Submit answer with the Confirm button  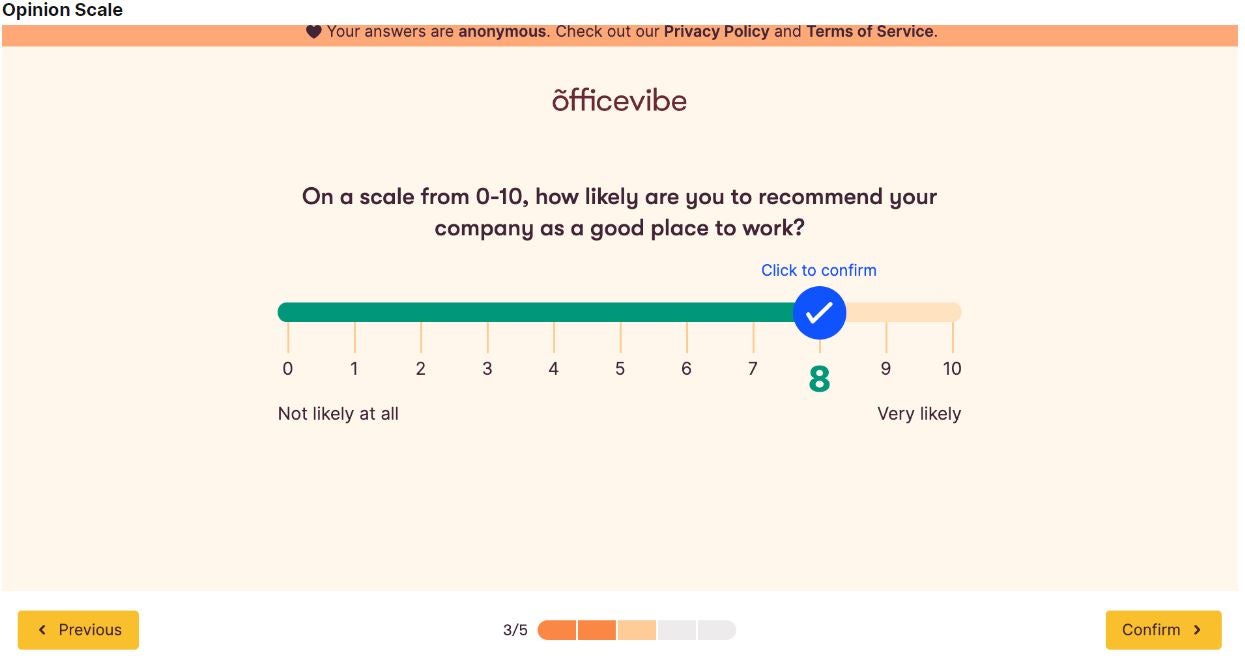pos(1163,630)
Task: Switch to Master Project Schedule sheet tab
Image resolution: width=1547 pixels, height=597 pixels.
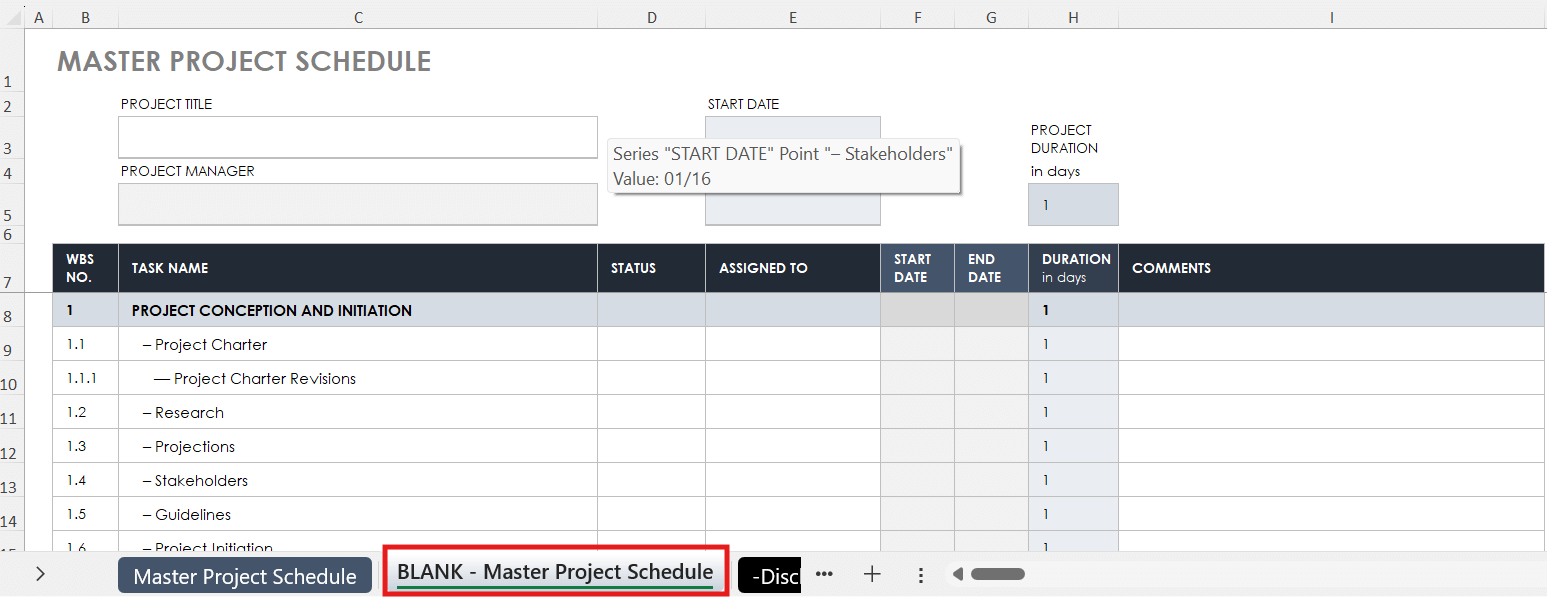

...

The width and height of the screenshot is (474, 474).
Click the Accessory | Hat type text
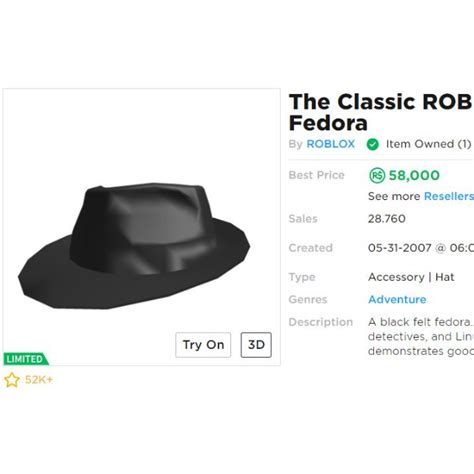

---

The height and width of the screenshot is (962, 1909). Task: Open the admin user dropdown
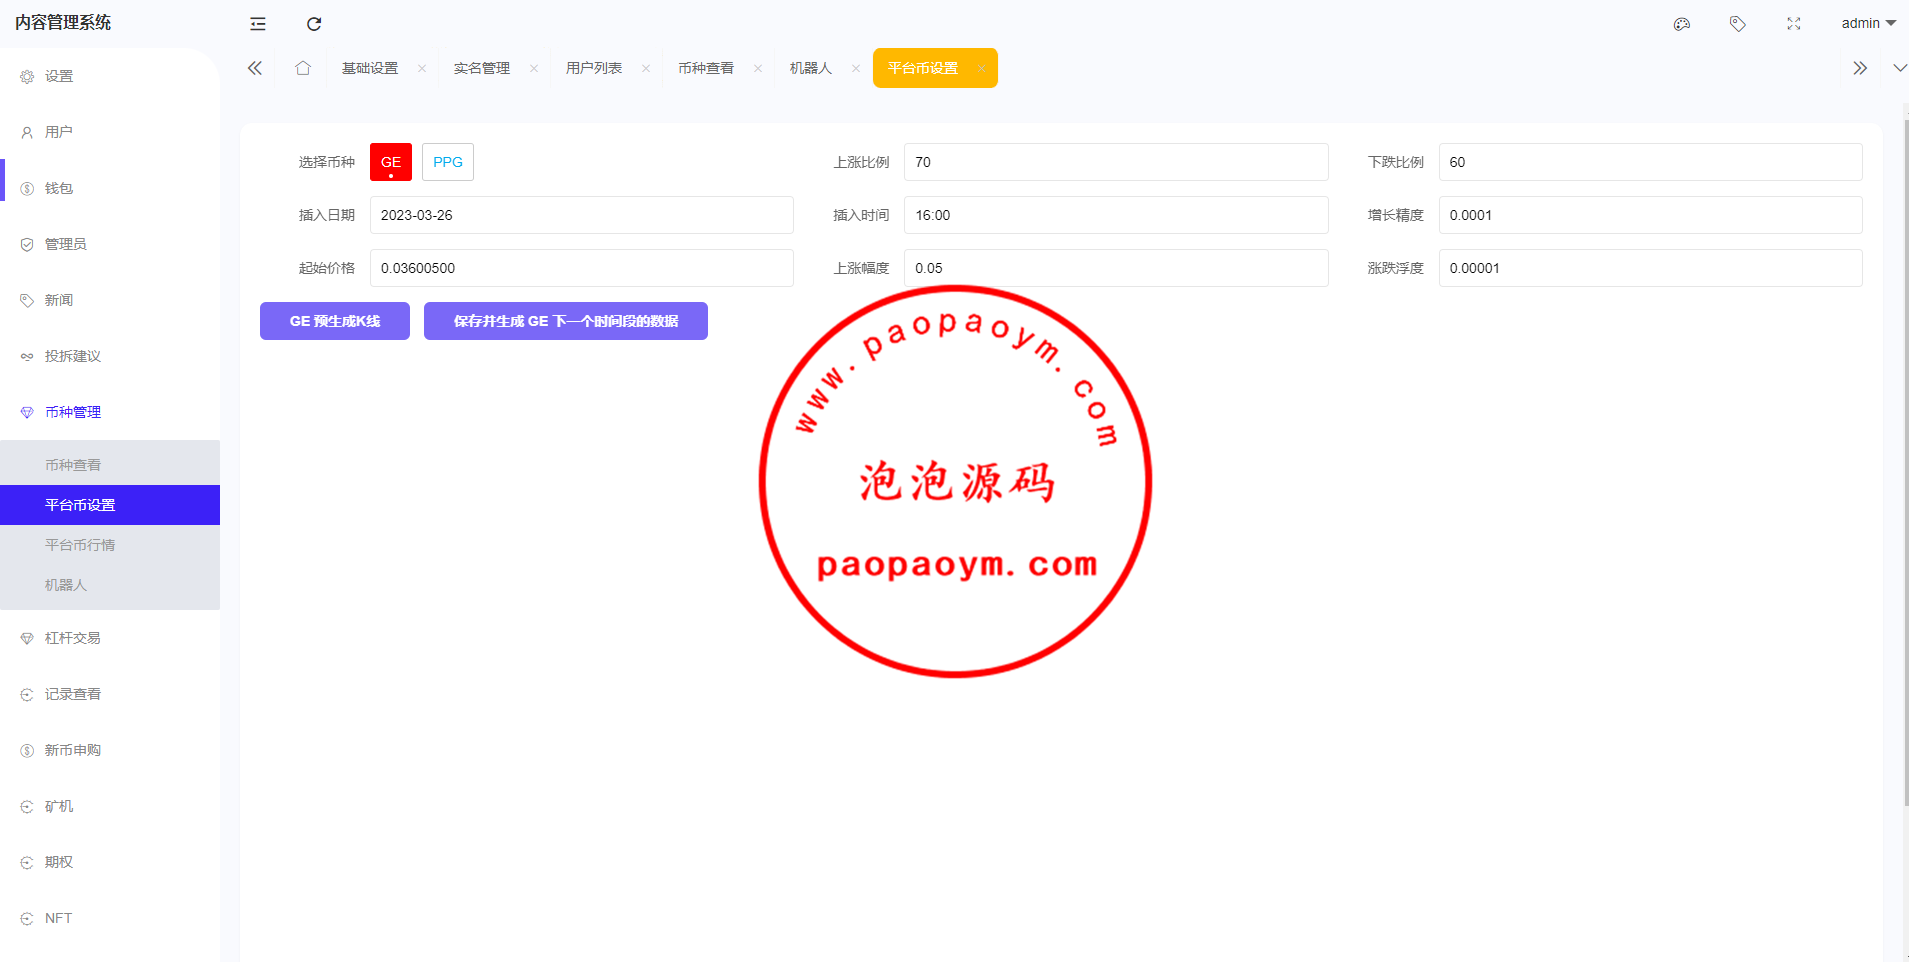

TASK: Return, with no change at all, every line in the entries above from the line containing "The width and" through the line containing "Click the Accessory | Hat type text".

ANSWER FOR THE TASK:
The width and height of the screenshot is (474, 474).
Click the Accessory | Hat type text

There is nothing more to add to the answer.